[Screenshot grounding data]
⁂

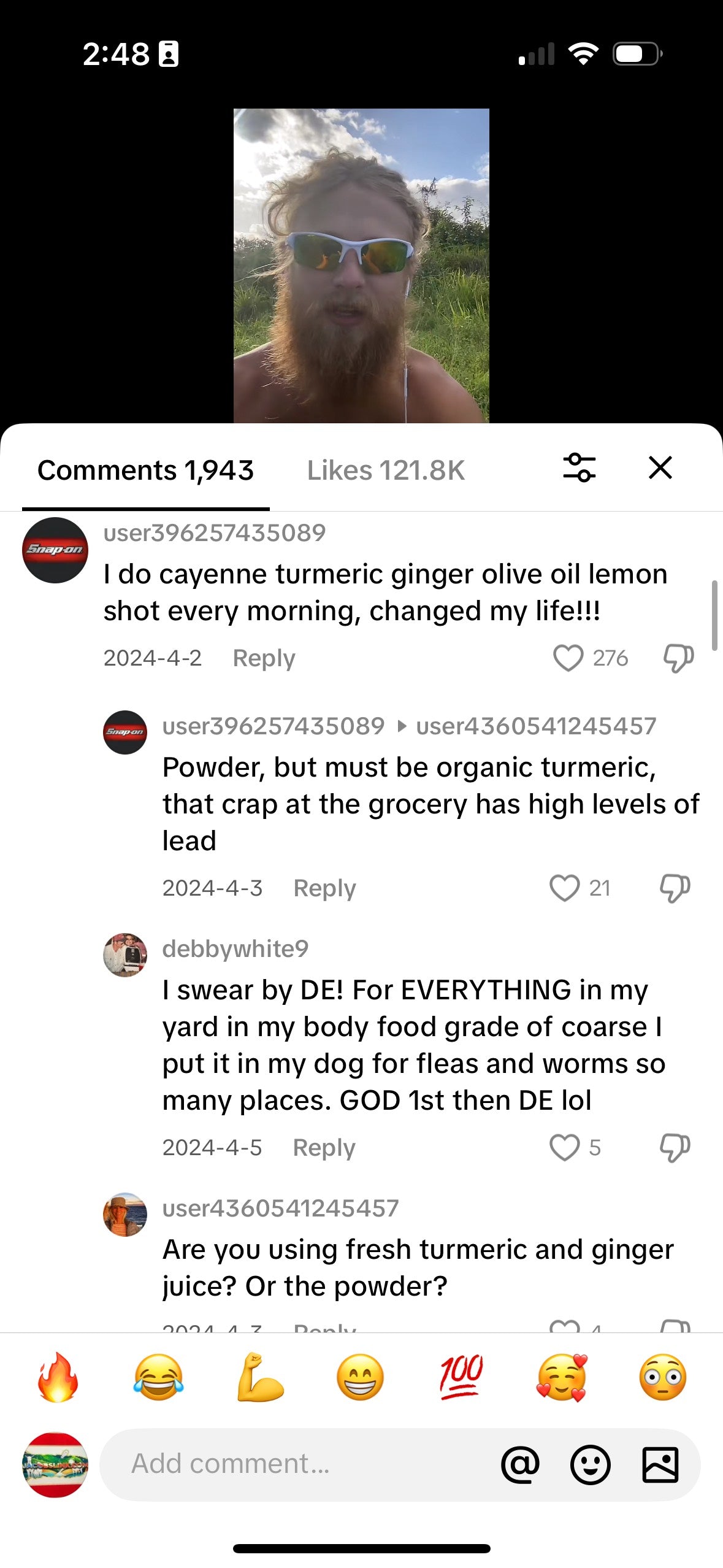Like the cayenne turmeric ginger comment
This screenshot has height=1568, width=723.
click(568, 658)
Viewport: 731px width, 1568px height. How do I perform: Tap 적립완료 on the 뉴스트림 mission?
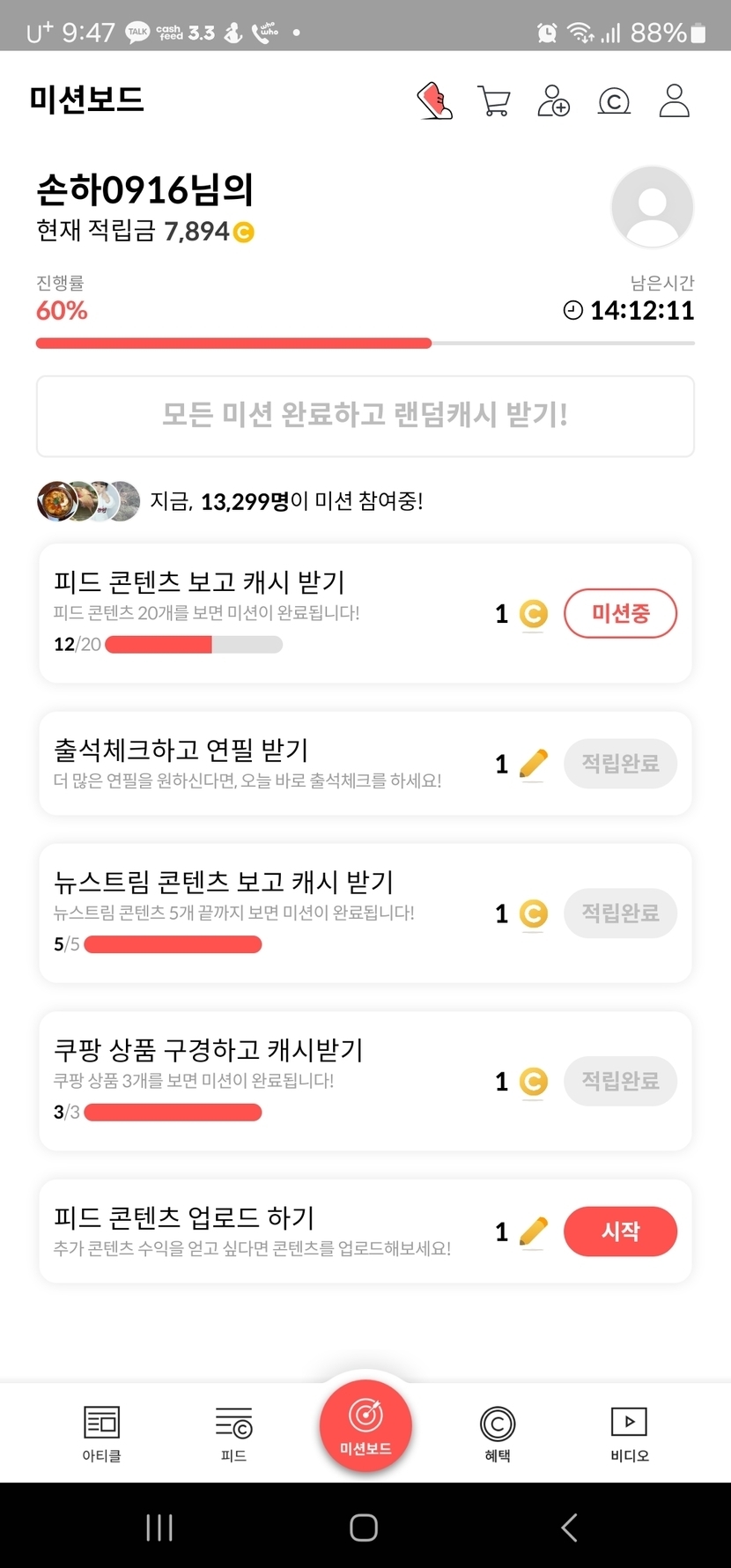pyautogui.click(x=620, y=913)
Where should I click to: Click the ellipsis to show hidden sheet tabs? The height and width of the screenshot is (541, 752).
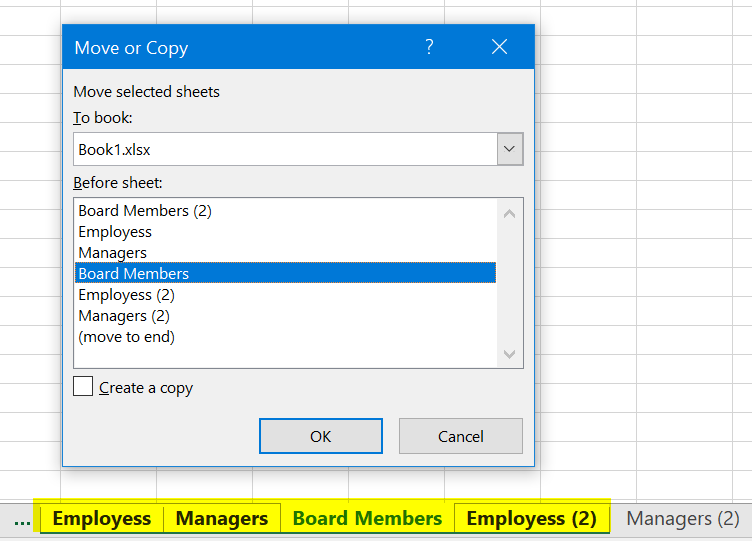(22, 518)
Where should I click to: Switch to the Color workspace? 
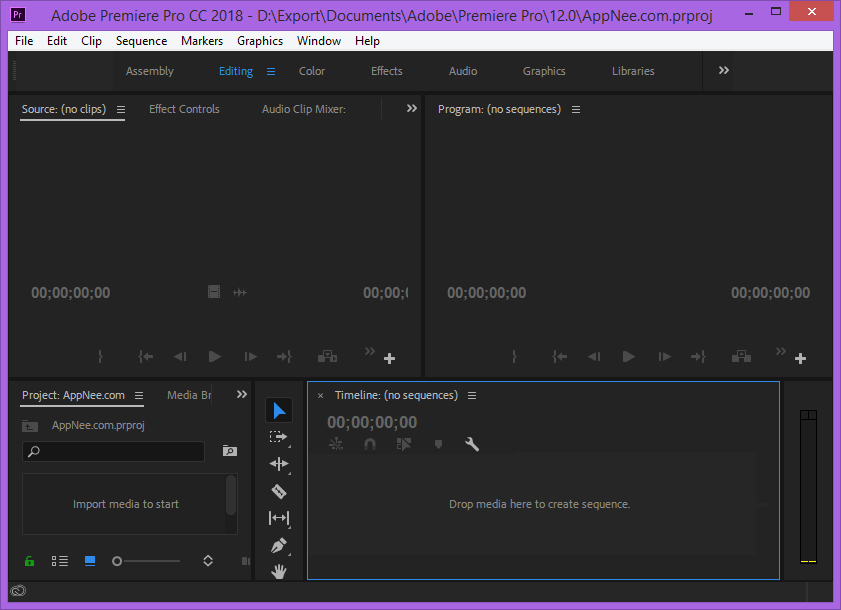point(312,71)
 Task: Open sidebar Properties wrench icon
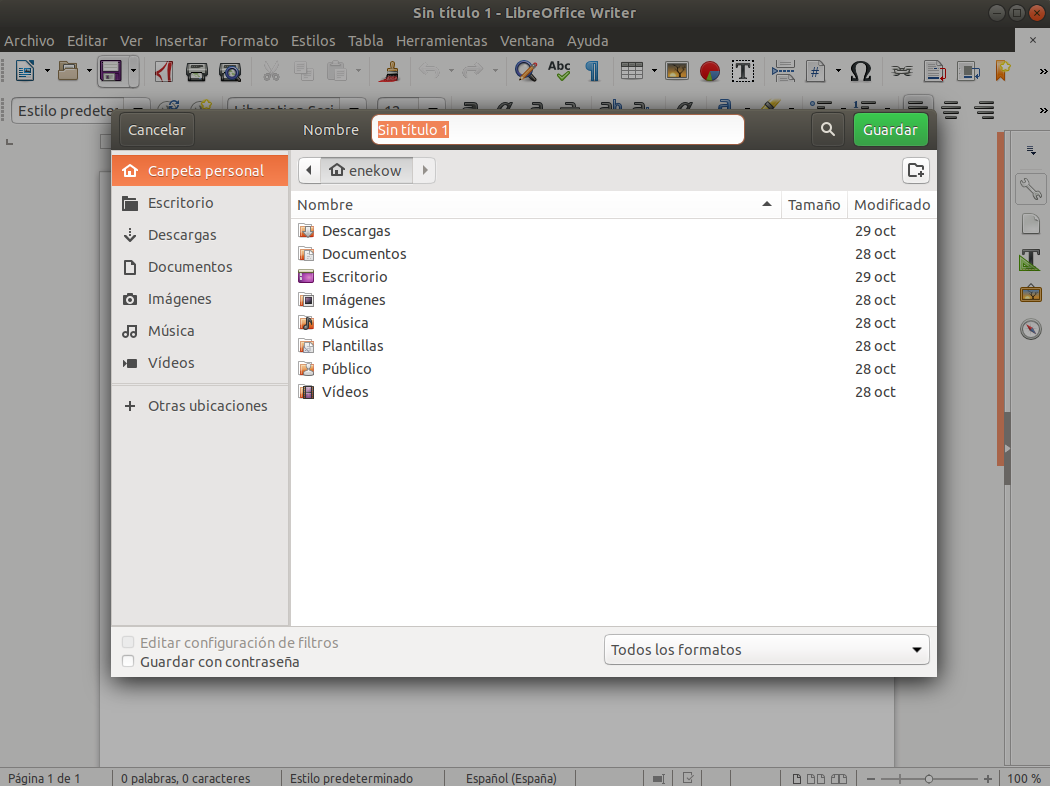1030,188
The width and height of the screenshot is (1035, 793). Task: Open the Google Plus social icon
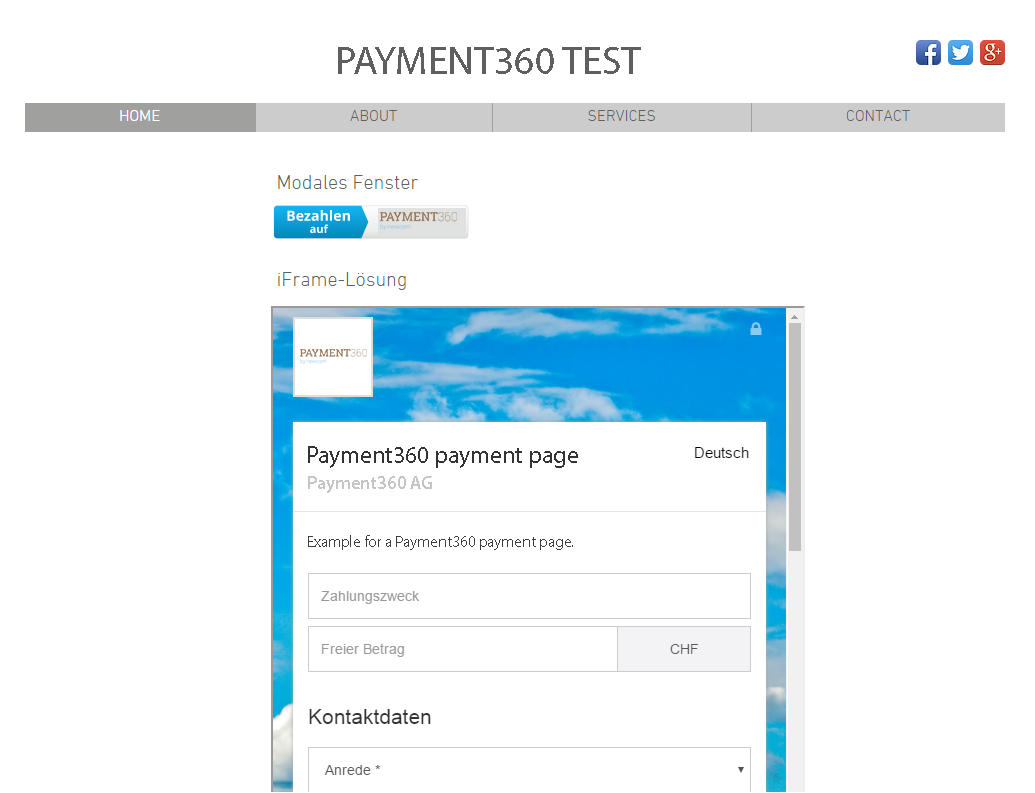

⁂

▶ _What you will do_:
Only exact duplicates of the lines from the one containing "Where should I click to: Switch" through the final line of the entries, both included, are needed, with pictures left out.

▶ _Solution_:
Where should I click to: Switch to the Color workspace? 
point(312,71)
 Task: Open sidebar Properties wrench icon
1030,188
The width and height of the screenshot is (1035, 793). Task: Open the Google Plus social icon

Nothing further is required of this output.